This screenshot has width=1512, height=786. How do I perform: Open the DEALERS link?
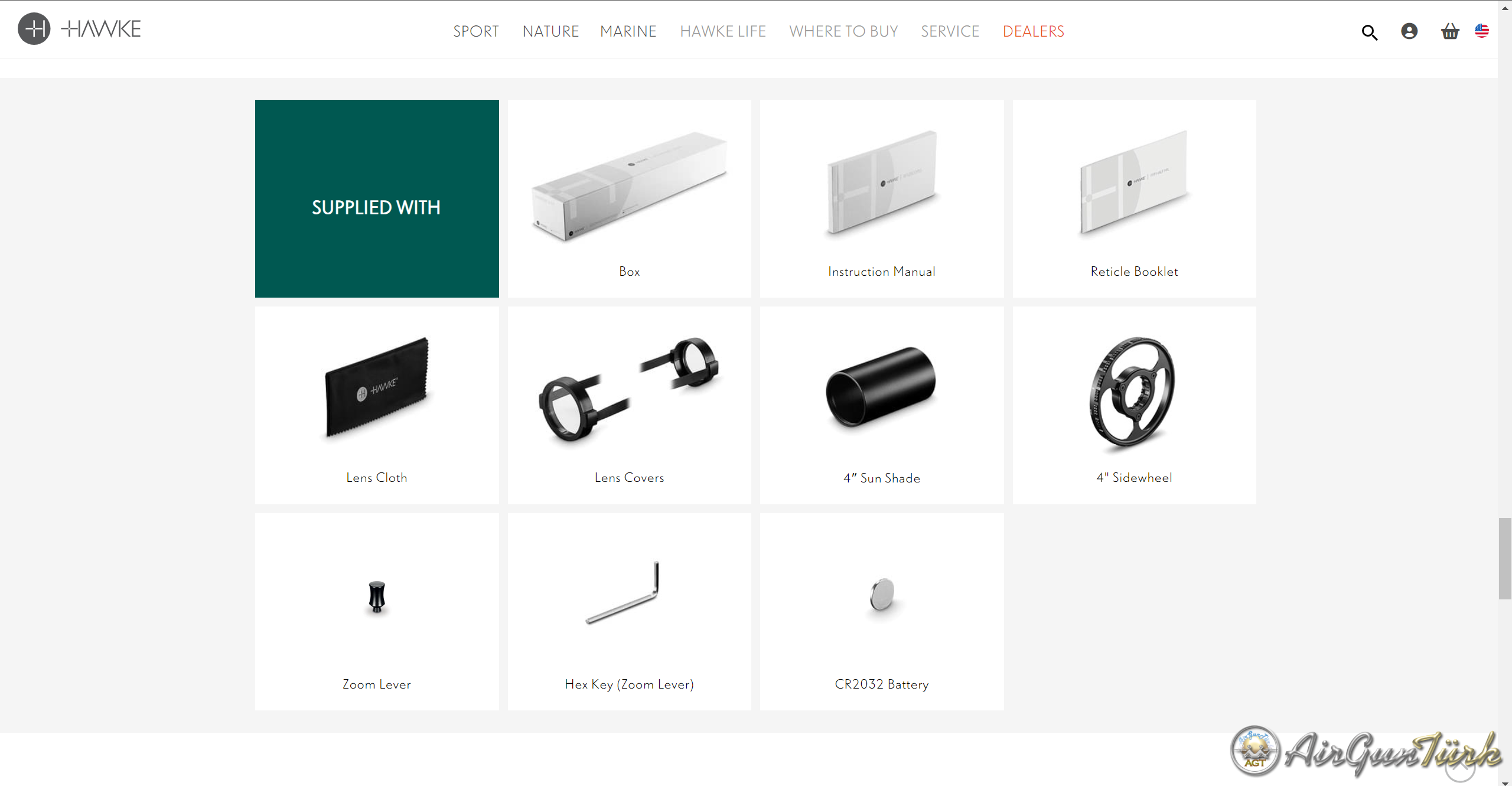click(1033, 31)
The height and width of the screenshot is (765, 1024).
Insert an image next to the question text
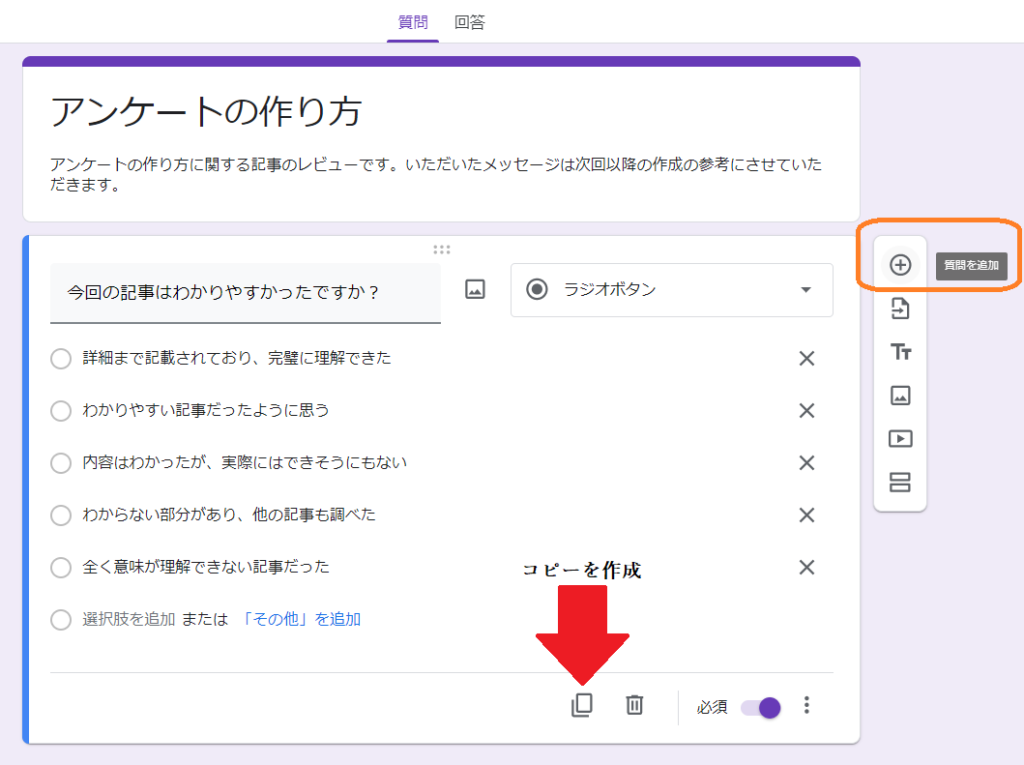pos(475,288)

━━━━━━

» Problem to work on:
Copy out the data above exactly, except the pictures.

» Expected answer:
This screenshot has width=1512, height=786. How do I perform: Open the DEALERS link?
click(1033, 31)
The height and width of the screenshot is (765, 1024).
Insert an image next to the question text
pos(475,288)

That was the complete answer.